[Action item]
Every record should be copied exactly, and the images omitted.
(Beginning of Data extracts)
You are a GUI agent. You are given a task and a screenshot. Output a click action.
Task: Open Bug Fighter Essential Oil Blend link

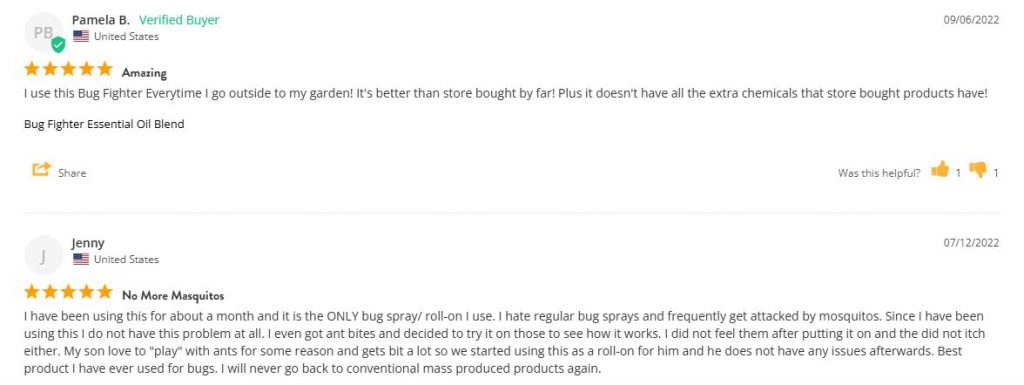coord(104,124)
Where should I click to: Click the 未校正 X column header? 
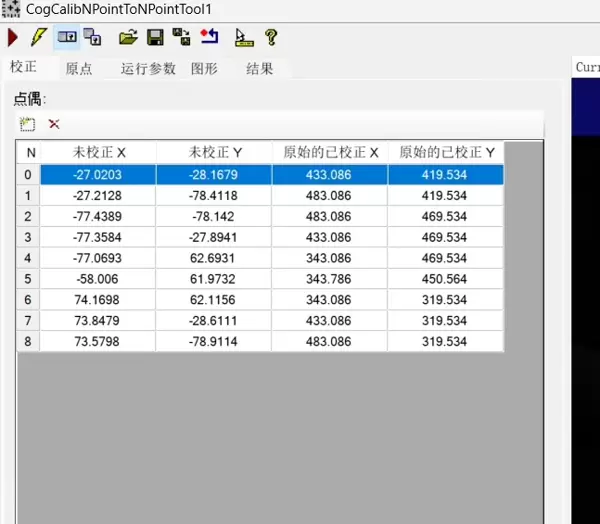99,152
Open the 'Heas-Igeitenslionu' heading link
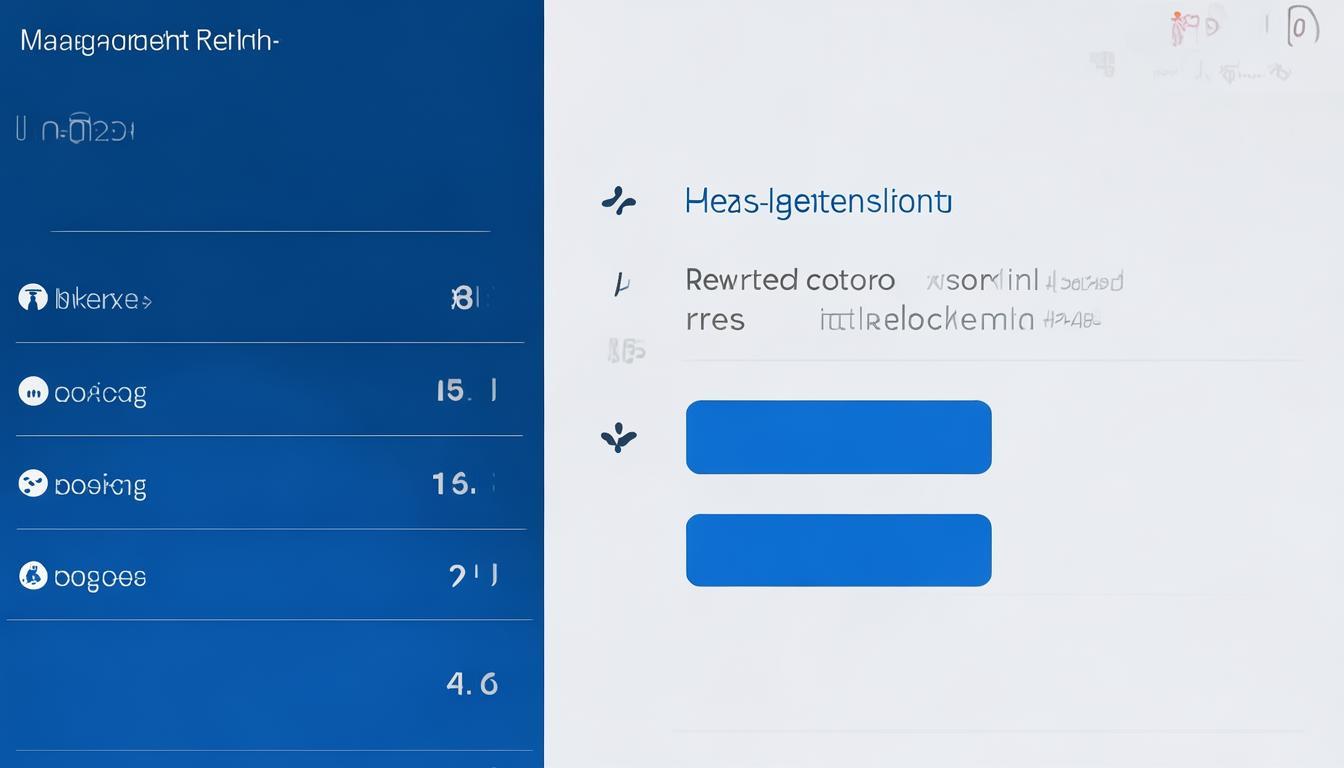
(End of Data extracts)
[Response to this exercise]
You are a GUI agent. You are given a task and a screenshot. Output a click action.
Task: Open Bug Fighter Essential Oil Blend link

coord(104,124)
Where should I click to: Click the 未校正 X column header? 
99,152
Open the 'Heas-Igeitenslionu' heading link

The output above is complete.